I'm not a fan of Spring. It is armed with pastels and mildness, telling you to come on, get up and be happy. The sky is bright and non-committal. These are constant reminders to shake yourself out of your Winter depths and step into the new, sunny physicality.
But I have noticed something else about Spring - something that none of the other seasons possess. These four sisters have their own celebrations, temperatures, colors. They pulse with their own passions. And they take breaths that are peculiar to their own personalities. In Summer, the breeze is sluggish, over-heated: a thick furnace. Autumn's breeze is cool and earthy, a growth of harvests, weary trees and dying flowers. The breezes of winter are plumes of teeth, sharp and biting.

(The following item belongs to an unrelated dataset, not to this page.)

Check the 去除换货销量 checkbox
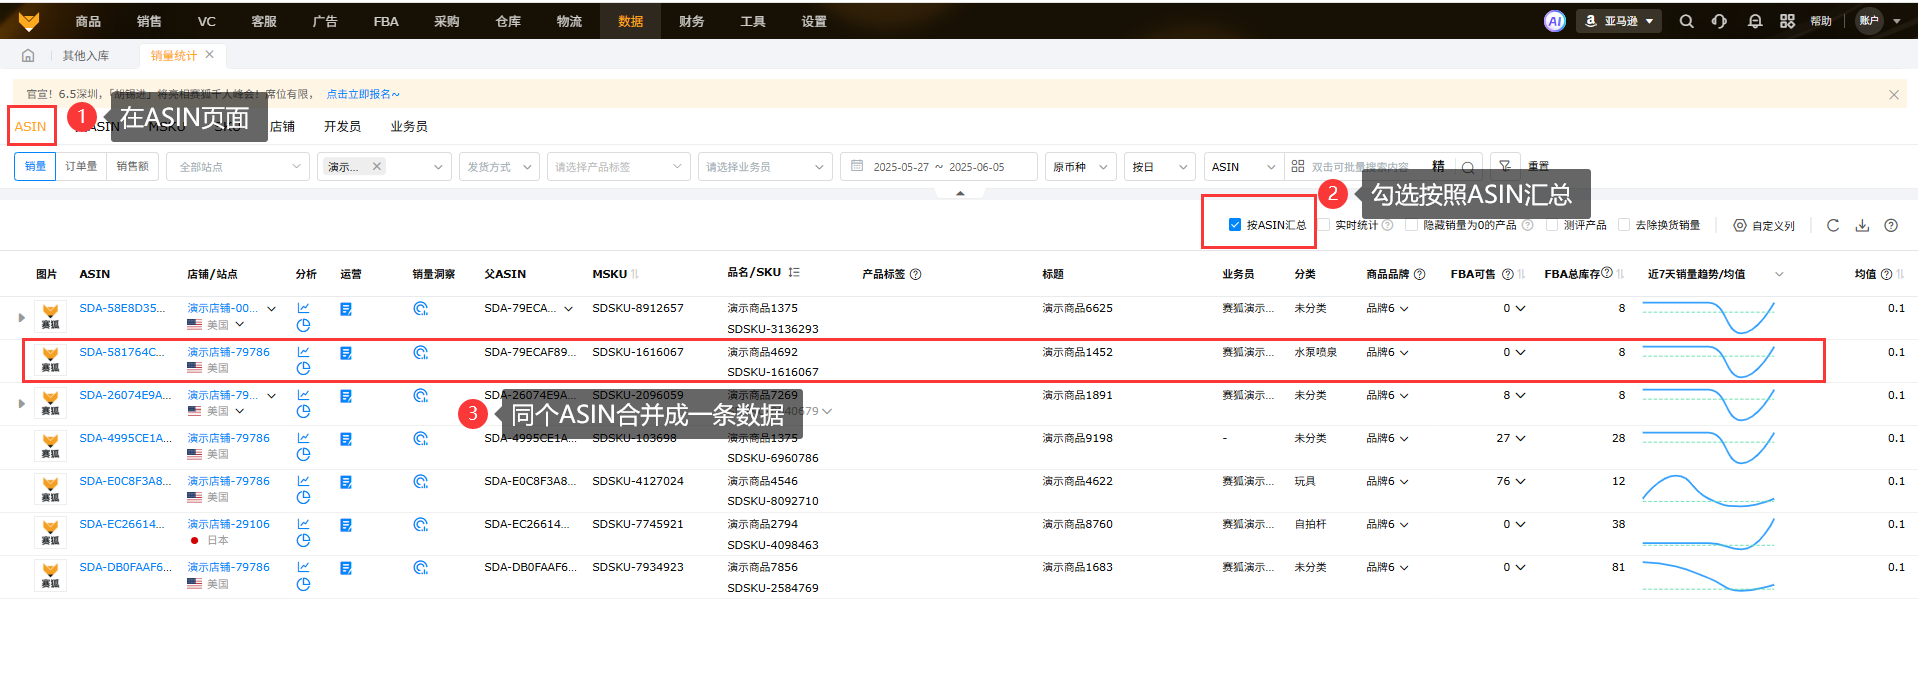The width and height of the screenshot is (1918, 691). tap(1624, 225)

But in Spring, the breeze is light, free and high. I can imagine it curling in colored ribbons around the tops of trees and the spinning shapes of weather vanes: ships, gulls, bi-planes...impudently speeding them on. These breezes are not weighed down with heat; they don't come from the uprooted earth; they are not bitter, spreading from icy jaws. They run above my reach, distant, and my thoughts can't help but give chase.
They don't come from my city. They haven't escaped from the gutters, stinking and unhealthy. They're not born from exhaust pipes or chimneys, heavy with soot - rancid with industry and a careless population.
I've always thought they they came from somewhere far beyond - beyond imagination, skipping past common sense, perfumed Zephyrs arriving from somewhere outside the mind's everyday considerations. I think they've returned from somewhere afar, bearing gifts and stories from faraway places.
They could have arrived from fluttering a castle's pennant, coming to me still holding the scent of its mossy walls. They could have just finished cooling the brows of grazing deer, calming their doe-eyed flightiness. Or perhaps they come to me after skimming over the surface of a foreign ocean, carrying to me froth, salt, the memories of glittering fish and scarred dolphins. Maybe they have returned from diving through fields of tall, fragrant grass, holding the microscopic seeds of future acres. Or have they come back from holding aloft an eagle hunting above a distant land, balancing each pinion on a cushion of air...and perhaps they are bringing back a dappled feather for me.
Did these breezes hear distant music - could they carry to me the ethereal strings, the pretty notes - and when they see me let a symphony settle gently on my shoulders? Did it travel by night - was it cooled by the stars? Did it dazzle the flowers - so that they couldn't help but ride along?
How far and wide does a Spring breeze roam? So vastly, so boldly, that only a dream can grab hold to it.